A patient always like to hear reassuring words from their Doctor.
A doctor is also happy to see the smile of relief on patient's face.
I reassure my patients a lot.But some times I ask myself
Am I reassuring too much?
The other day in my practise it was a day of reassurance.
First patient was a 29 year old woman,in the last few weeks of Pregnancy.She was diagnosed to have Gestational Diabetes.She is working in one of our Metros and was under the care of a specialised Gestational Diabetic Clinic there. Now she has come home for delivery and wanted me to look after her Diabetes.
She was on Insulin, 3 injections per day and was monitoring her blood sugar every day 2 to 3 times at home with her glucometer. She was given a long list of dos and dont's and a detailed diet chart.She was following everything perfectly.

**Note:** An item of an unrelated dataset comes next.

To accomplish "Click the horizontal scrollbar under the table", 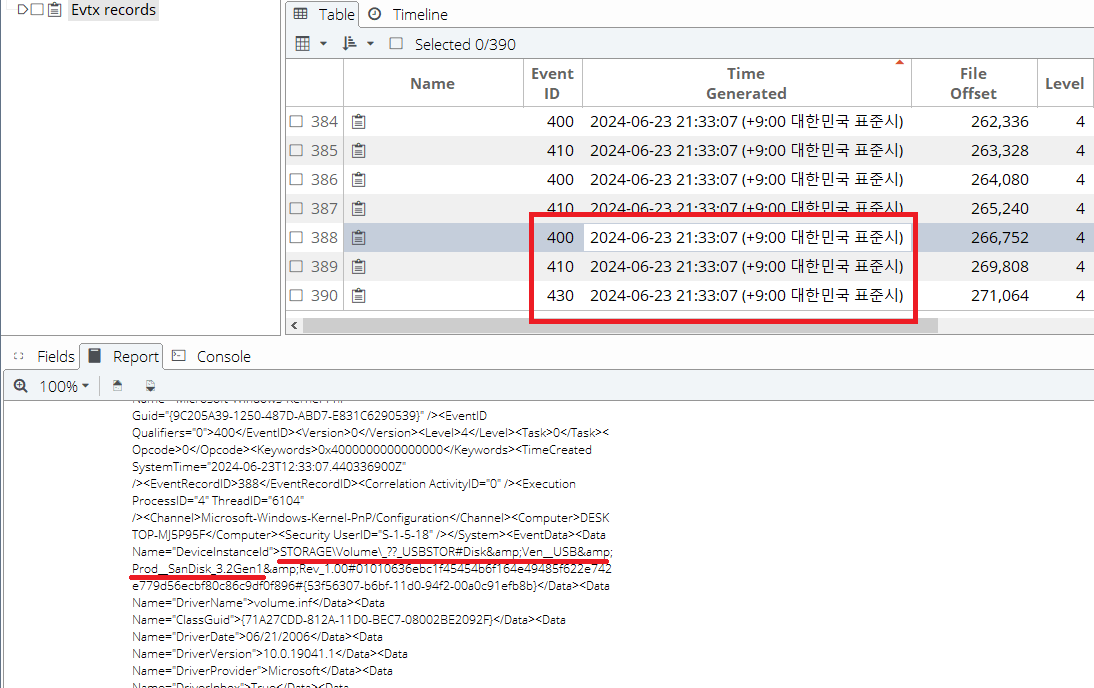I will coord(620,325).
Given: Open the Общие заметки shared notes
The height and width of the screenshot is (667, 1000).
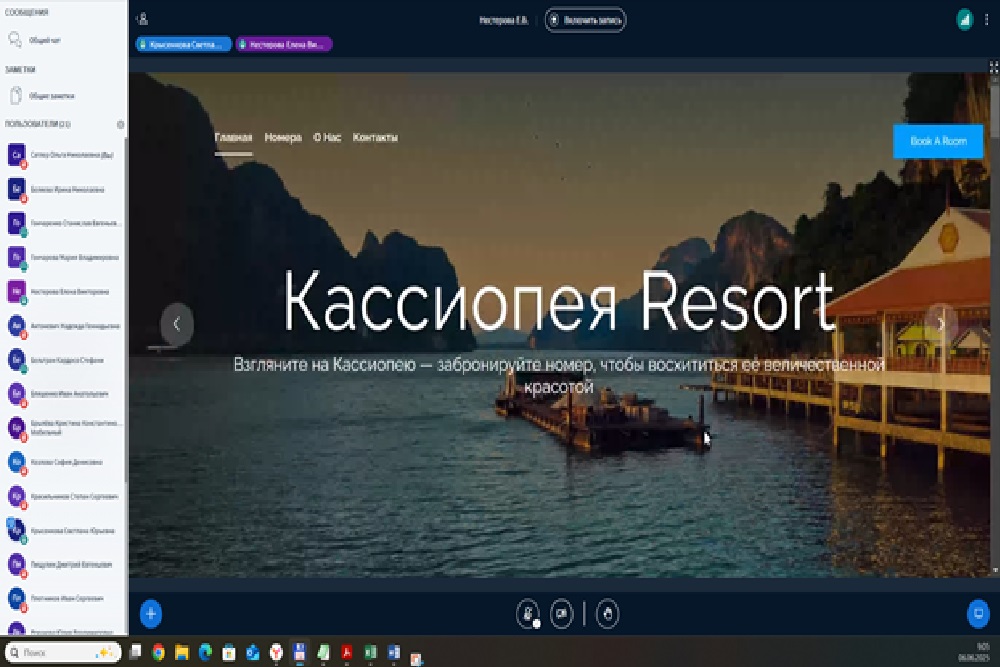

After reading her reports I looked in her face.She seemed to be distressed. I asked her what was troubling her. She said her blood sugar is fluctuating very much and is afraid her baby will be harmed. She also said instead of gaining, she was loosing little bit of weight and is worried about.
The blood sugars were fluctuating but with in a narrow range and was well acceptable. When ever a small rise in blood sugar happens she is much worried that she reduces food intake. Some of the diet restrictions told to her from her speciality clinic was extreme and had not much scientific basis. Her mother is also confused about what food her daughter should be given. All the home grown wisdom of what to give and what not to give for a pregnant daughter was set aside and they were religiously following the diet chart.
I smiled at her and said " You are worrying too much. Your blood sugars are excellent and I am sure you will have a healthy baby and a normal delivery. Yes, you should regularly check your sugars but eat more liberally. Tell me what you really like to eat and I will tell you what quantity and how often you can eat your favourite dish."
That reassurance visibly made her happy. By next visit she started gaining weight and more importantly was at ease. I hope she will deliver normally a healthy child.
Next patient was a retired Government Clerk. He came to me few weeks ago with features of Cirrhosis Liver,probably due to alcoholism. He was send to a Gastroenterologist for detailed evaluation and was found to have severe Liver disease. He has come back with the reports.
"Is it really bad doctor?"
"Your Liver is affected by your drinking".
"I stopped the day I first came to you. Will the Liver function improve?"
"If you do not drink again you will definitely improve, don't worry", I said looking in to his eyes.
That was really not the truth.The reports showed he have irreversible liver damage and his liver function may deteriorate over several months to years. But his symptoms will temporarily improve with medicines. That's why I could confidently reassure him.
My answer I am sure made him feel better.
Third patient was a 64 year old Rheumatoid Arthritis patient. Her knee joints were so much destroyed that she needs Total knee replacement for both knees. Her family was not very well off . I had discussed it with her son and the family was not very keen to find the money for the surgery.
"Will I be able to walk properly and climb steps doctor?" She usually ask me.
" Let us see. You are showing some improvement.So if you continue the treatment......let us see."
In my mind I was sure she will not be able to walk properly. I had hinted to her once about surgery which she refused immediately citing old age. Also the family may not be able to afford it. So she will most probably go on like that using a walking stick, moving very slowly,swaying her body to either side till her death.
But each time she leaves my room, she is satisfied with my reassurance.
Am I reassuring too much?
Some times I do, hiding the gravity of the illness so that the patient is not too much upset. Some time I reassure prematurely before arriving at the diagnosis to avoid unnecessary mental tension.
Making the patient fully aware of the situation may help in avoiding future surprises.It may also help in compliance with therapy. So should I change my method?
I am confident I did do the correct thing in all three instances.
As the great TB physician Dr Edward Trudeau said
"To cure sometimes, to relieve often, to comfort always,"
should be the motto of each Physician.